Diese Sorgfaltspflichten gelten für Blog-Autoren


Blogs sind eine beliebte Art der Kommunikation im Internet, bei der regelmäßig über bestimmte Sachverhalte berichtet werden kann. In Einzelfällen kommt es jedoch vor, dass sich Personen, über die in einem Blogeintrag berichtet wird, dagegen wehren wollen. Insbesondere können sie der Meinung sein, der Eintrag würde ihren Ruf schädigen oder man hätte ihnen die Möglichkeit geben müssen, Stellung zu nehmen. Welche Sorgfaltspflichten Blogger beachten müssen, wurde in einem Urteil des LG Schweinfurt vom 26.07.2023 (Az. 11 O 458/22) erneut ausgeführt.

Medienstaatsvertrag gibt Rahmen vor

Wenn es um Sorgfaltspflichten beim journalistischen Arbeiten geht, ist der Medienstaatsvertrag (MStV) zu beachten. Insbesondere § 19 MStV bietet eine gute Übersicht darüber, was genau unter Sorgfaltspflichten zu verstehen ist. Hier einige Auszüge:

§ 19 Abs. 1 MStV: Sorgfaltspflichten

S. 1: Telemedien mit journalistisch-redaktionell gestalteten Angeboten, in denen insbesondere vollständig oder teilweise Inhalte periodischer Druckerzeugnisse in Text oder Bild wiedergegeben werden, haben den anerkannten journalistischen Grundsätzen zu entsprechen.

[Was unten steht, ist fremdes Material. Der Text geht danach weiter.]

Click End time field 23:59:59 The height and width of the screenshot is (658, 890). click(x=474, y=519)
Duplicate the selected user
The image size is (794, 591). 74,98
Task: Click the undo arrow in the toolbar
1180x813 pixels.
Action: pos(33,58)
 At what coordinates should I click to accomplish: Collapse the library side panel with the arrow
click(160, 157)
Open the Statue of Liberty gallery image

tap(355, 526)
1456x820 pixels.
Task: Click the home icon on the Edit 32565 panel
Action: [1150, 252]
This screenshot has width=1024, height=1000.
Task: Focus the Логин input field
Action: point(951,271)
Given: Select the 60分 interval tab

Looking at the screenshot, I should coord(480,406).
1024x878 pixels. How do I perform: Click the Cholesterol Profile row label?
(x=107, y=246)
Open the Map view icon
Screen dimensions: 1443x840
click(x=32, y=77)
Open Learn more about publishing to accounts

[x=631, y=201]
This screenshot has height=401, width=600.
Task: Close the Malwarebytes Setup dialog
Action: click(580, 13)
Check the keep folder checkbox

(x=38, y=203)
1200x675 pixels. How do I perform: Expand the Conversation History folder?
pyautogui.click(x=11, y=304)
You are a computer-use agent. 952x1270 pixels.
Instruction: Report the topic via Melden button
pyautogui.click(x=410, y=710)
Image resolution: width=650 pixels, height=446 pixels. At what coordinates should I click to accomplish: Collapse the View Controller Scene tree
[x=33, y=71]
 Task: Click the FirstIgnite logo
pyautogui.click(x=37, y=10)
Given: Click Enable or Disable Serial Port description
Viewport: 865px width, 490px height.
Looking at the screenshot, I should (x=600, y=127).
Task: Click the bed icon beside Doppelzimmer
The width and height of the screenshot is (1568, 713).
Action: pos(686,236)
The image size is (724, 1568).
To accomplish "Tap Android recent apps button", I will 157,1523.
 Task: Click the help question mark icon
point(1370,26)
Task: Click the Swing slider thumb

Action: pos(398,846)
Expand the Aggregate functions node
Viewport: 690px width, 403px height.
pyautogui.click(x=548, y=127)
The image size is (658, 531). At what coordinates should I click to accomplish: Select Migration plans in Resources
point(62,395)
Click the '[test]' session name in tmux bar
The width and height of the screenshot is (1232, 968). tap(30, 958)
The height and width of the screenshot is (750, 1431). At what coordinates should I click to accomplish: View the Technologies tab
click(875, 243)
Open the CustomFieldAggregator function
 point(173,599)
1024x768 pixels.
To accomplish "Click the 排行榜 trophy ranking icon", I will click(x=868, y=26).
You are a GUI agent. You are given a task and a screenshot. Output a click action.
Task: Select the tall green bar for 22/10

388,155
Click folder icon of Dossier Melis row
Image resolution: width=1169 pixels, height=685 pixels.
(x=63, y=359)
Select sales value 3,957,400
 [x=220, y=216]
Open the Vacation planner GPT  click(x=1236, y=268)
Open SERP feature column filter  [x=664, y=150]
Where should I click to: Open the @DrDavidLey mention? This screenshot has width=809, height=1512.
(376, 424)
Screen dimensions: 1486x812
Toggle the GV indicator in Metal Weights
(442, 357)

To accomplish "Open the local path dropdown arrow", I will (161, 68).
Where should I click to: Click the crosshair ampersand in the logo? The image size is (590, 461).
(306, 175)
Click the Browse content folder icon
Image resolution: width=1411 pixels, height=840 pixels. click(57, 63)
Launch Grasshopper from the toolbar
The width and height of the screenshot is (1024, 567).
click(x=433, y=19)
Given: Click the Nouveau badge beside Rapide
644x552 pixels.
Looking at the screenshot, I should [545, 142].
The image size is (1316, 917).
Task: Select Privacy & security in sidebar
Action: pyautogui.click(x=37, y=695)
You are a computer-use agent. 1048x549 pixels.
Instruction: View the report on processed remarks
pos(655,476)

S. 2: Gleiches gilt für andere geschäftsmäßig angebotene, journalistisch-redaktionell gestaltete Telemedien, in denen regelmäßig Nachrichten oder politische Informationen enthalten sind und die nicht unter Satz 1 fallen.

S. 3: Nachrichten sind vom Anbieter vor ihrer Verbreitung mit der nach den Umständen gebotenen Sorgfalt auf Inhalt, Herkunft und Wahrheit zu prüfen.

[...]


Man erkennt hier schnell, dass eine gewisse Schwelle erreicht werden muss, damit man diese Anforderungen beachten muss. Nicht jeder Internetartikel ist automatisch journalistisch-redaktionell gestaltet.

Für wen gelten die Pflichten?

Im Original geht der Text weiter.